Overloading the vehicle creates excessive heat inside tires, which increases tread wear and stress.
Tires and wheels that are off-balance or misaligned can cause uneven wear and other problems, especially on long road trips in a fully packed vehicle. Have a mechanic inspect vehicle alignment to avoid these issues.
With sunny skies and warmer temperatures also comes thunderstorms and slippery roads. Use caution any time roads are wet, as both deep and shallow layers of water can cause hydroplaning. These safe-driving tips can help avoid hydroplaning on wet roads:
Inspect tire tread regularly to avoid losing traction on wet roads due to worn tires.

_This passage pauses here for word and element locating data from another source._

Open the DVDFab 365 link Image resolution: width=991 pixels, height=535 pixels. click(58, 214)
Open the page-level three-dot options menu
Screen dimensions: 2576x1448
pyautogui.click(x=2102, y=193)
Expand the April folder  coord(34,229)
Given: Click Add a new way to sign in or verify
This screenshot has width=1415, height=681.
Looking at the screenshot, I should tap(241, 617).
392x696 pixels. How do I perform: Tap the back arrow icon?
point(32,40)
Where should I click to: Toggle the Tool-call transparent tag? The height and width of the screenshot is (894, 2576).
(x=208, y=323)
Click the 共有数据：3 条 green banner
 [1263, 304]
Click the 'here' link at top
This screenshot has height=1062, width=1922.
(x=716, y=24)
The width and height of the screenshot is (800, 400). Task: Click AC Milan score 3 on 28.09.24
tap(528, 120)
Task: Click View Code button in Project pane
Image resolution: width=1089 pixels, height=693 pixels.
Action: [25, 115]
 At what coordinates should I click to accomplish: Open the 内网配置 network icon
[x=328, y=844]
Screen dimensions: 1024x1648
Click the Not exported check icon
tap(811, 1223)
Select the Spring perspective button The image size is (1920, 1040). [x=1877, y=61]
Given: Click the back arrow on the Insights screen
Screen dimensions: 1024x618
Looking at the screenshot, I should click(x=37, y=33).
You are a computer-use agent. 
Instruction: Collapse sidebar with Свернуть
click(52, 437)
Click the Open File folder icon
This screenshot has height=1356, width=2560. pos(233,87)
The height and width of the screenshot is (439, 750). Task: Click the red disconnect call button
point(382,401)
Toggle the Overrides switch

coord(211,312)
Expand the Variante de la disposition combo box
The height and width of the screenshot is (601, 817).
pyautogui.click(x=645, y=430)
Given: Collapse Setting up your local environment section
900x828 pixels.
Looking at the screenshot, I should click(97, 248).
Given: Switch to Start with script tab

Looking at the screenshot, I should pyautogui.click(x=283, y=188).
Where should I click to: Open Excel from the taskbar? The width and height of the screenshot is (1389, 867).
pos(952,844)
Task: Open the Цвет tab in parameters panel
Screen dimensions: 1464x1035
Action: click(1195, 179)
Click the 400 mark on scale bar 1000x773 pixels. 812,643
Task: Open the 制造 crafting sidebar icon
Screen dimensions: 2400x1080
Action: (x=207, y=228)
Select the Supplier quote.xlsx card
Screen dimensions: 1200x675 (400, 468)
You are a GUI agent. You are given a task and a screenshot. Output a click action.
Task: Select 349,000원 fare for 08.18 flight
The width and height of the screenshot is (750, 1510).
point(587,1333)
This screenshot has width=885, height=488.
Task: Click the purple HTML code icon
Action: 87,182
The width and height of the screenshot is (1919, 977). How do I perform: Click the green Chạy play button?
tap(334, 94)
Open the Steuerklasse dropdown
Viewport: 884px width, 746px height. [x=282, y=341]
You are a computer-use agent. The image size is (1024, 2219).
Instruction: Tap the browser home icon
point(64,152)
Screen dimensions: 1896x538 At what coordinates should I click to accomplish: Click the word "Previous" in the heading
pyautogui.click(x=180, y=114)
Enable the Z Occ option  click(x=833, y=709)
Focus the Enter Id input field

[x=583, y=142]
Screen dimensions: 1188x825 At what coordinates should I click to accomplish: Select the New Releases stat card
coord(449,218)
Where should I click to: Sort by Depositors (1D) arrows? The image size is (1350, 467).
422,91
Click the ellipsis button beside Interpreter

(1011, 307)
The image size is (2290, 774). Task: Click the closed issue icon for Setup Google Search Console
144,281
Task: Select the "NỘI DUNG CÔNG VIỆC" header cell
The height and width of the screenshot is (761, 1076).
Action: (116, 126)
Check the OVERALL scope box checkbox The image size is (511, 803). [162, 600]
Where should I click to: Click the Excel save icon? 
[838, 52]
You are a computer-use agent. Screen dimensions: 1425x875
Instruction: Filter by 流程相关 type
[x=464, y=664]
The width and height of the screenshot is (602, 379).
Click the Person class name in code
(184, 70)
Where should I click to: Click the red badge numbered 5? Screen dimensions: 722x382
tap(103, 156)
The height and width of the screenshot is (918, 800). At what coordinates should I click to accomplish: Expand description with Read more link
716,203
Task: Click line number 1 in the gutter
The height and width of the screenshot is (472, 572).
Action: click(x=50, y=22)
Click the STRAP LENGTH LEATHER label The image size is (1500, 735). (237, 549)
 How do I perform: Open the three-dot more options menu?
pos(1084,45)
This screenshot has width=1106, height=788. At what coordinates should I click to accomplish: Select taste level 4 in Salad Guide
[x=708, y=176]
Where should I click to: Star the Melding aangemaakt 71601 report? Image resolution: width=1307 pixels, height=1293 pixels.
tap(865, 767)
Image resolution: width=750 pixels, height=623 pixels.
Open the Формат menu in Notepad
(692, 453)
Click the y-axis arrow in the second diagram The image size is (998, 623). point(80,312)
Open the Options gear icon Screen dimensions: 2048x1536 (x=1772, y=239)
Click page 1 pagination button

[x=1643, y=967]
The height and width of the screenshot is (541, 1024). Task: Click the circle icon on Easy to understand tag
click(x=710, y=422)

Ensure tires are properly inflated to help increase control on wet roads.
Check the alignment and balance of tires, ensuring vehicles are properly equipped should a skid occur.
Drive at a slower, safe speed, as wet traction is considerably reduced at higher speeds.
Stay out of wheel ruts created by cars ahead, as rainwater collects in them and heightens the possibility of hydroplaning.
Do not brake or turn when recovering from hydroplaning.